21 Replies to “Walter Williams, 1936 – 2020”

  1. He had such a great sense of humor. His ideas on gift giving for birthdays and Christmas were hilarious. A wonderful, sweet and smart man.

  2. A pragmatic mind with a moral compass like that belonging to Walter Williams will be sorely missed.

  3. One thing he missed was all these self imposed laws and regulations that make generating work and jobs impossible unless you have some special status or privileges to getting exemptions or above the laws imposed.
    I would agree that I don’t need your money or want your money when I am making my own. If laws imposed make that impossible, then I would like to be compensated by governments imposing these laws. I do not want money from other citizens as we are all imposed by the same laws.

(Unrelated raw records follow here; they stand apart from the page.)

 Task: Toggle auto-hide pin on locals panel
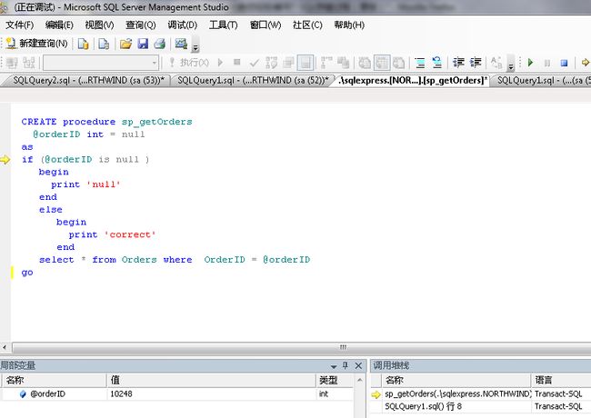coord(345,365)
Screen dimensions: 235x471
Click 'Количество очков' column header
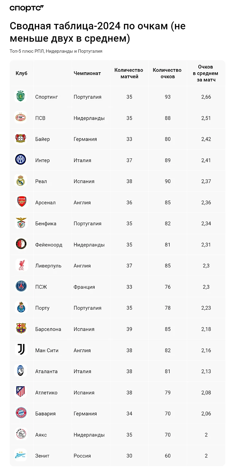(x=167, y=73)
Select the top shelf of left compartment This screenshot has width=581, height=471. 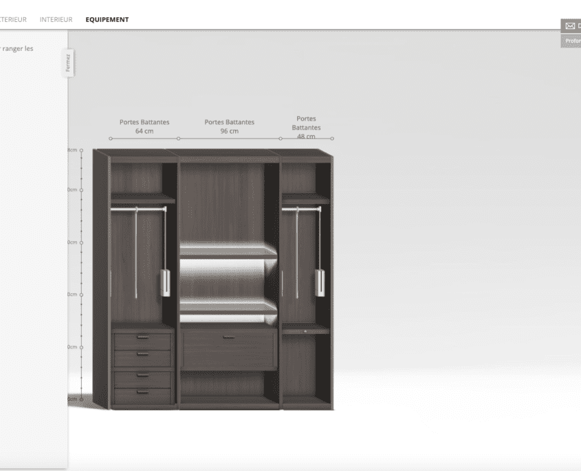142,198
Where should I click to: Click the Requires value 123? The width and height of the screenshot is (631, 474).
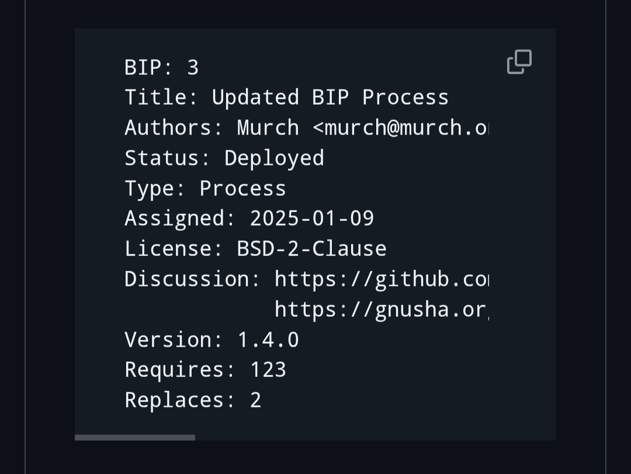[x=268, y=369]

    But, this is NOT our current system.

  4. The content of his character was STELLAR!

    OK leftists … twist THAT statement into a “racist” taunt

    1. +++Kenji. I have sadness in my heart and that is difficult with that hardened pump.

    2. “The content of his character was STELLAR!

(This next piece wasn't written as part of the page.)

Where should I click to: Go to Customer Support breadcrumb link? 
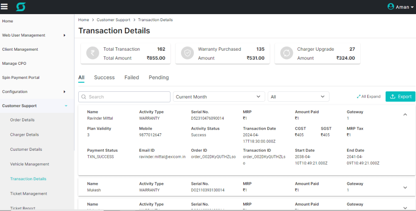[x=113, y=20]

      OK leftists … twist THAT statement into a “racist” taunt.”

      Here ya go:

      “One of those racists said he should have been locked in a CELLAR”. How’s that? Stay tuned.

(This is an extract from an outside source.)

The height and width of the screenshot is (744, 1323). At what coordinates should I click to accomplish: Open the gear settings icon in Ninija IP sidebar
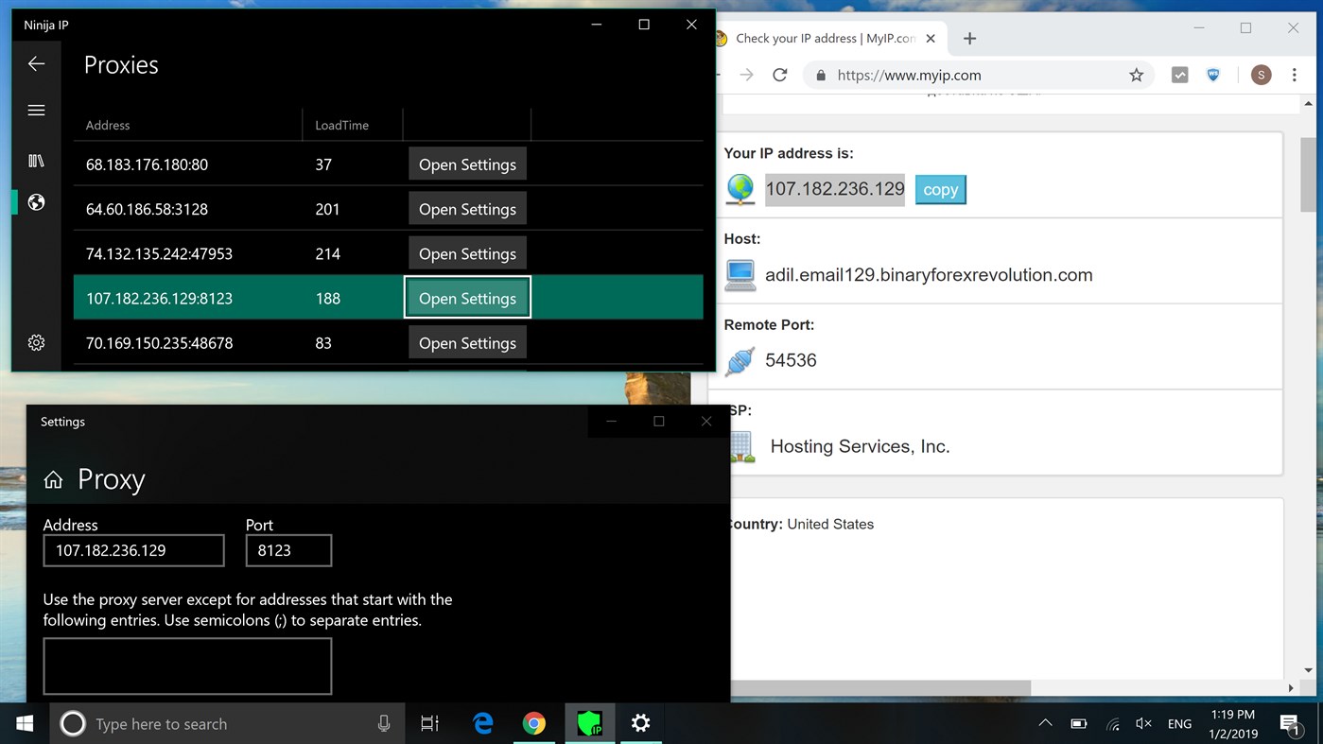(36, 342)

  5. Walter Williams is the sort of man who is rare as hen’s teeth in black America, never mind sub-Saharan Africa.

    That’s black America’s problem in a nutshell. In the “community,” men like Williams who value liberty and self-reliance are pariahs. Whitey-baiters and Jew-haters like Louis Farrakhan are heroes.

    Until that changes, black Americans will never be anything but trouble to their long-suffering white neighbours.

    1. Shove your racism where the sun don’t shine. I was a fan because of reading his wisdom long before I saw a picture of him.

      Men of his applied wisdom are rare. Unfortunately, bigotry like yours (I know one thing about him, that’s all I need tot know) is all too common.

  6. A good man died.
    That is sad.
    Think though of all he put down on paper, on tape, on consciousness of good people.
    That is not lost.
    It will help thoughtful people to struggle along.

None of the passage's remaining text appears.